Kanclerz Niemiec Angela Merkel zmieniała zdanie na temat migracji kilkukrotnie. Z jej oświadczeń niewiele wynika. Jak uczy doświadczenie, przywódczyni Niemiec może powiedzieć wszystko, a na końcu i tak ulegnie medialnym naciskom czy moralnym szantażom.
Jeśli prześledzić wypowiedzi Merkel na temat imigracji i wielokulturowego modelu społeczeństwa, łatwo można zauważyć, że w wielu miejscach zaprzecza sama sobie. Do tego dochodzi rozdźwięk między tym, co przywódczyni Niemiec mówi, a tym, co robi.
„Multi-kulti jest martwe”
W Poczdamie na spotkaniu z partyjną młodzieżówką CDU w 2010 roku Angela Merkel ogłosiła śmierć społeczeństwa wielokulturowego.

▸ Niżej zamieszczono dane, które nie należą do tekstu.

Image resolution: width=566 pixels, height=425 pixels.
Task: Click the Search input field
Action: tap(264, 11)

I otwarcie przyznała, że model ten „zawiódł absolutnie”. Przekonywała, że imigracji zupełnie nie da się wyeliminować, że Niemcy potrzebują specjalistów oraz że dotychczas od imigrantów wymagano zbyt mało.

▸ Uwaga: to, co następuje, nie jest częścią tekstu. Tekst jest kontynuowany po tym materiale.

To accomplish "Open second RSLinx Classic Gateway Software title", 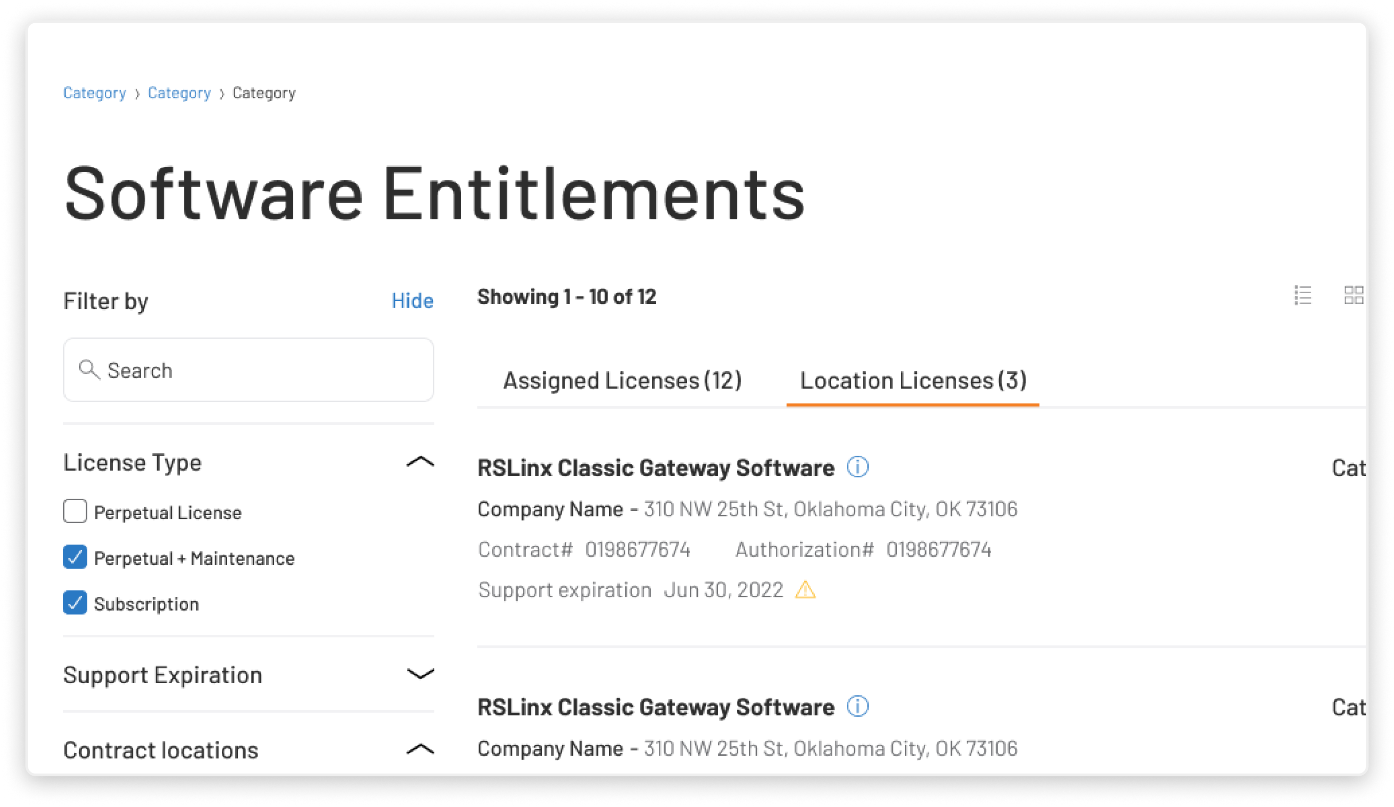I will tap(656, 708).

Angela Merkel chciała wymagać więcej. Można było podejrzewać, że państwo niemieckie stanie się bardziej asertywne i postawi tamę roszczeniom imigrantów. W swoim przemówieniu za ówczesnym prezydentem RFN przekonywała, że „islam należy do Niemiec”. Świadczyć miał o tym chociażby przykład niemieckiego piłkarza tureckiego pochodzenia, Özila.
W tej wypowiedzi wyraźnie widać pewną sprzeczność. Problemy ze społeczeństwem wielokulturowym wzięły się przede wszystkim z tego, że wiele norm religijnych, obyczajowych i prawnych islamu wprost koliduje z wartościami demokracji liberalnej, standardami ochrony praw człowieka oraz szeroko rozumianą tradycją, zarówno tą chrześcijańską, jak i tą oświeceniową.
Multi-kulti nie może się udać, bo islam ze swoim szariatem, opresyjnością wobec kobiet i dzieci, myśleniem w kategoriach religijnych o sprawach społeczno – politycznych nie pasuje do wzorców niemieckiej demokracji. Multikulturalizm się nie udał, ponieważ islamscy imigranci nie chcą budować społeczeństwa wielokulturowego, wolą żyć w swoich gettach, tworząc równoległe społeczeństwo. Nie przeszkadza to Angeli Merkel jednocześnie zgodzić się z twierdzeniem, że islam jest częścią Niemiec, przywołując niereprezentatywny dla islamskich migrantów przykład zintegrowanego piłkarza.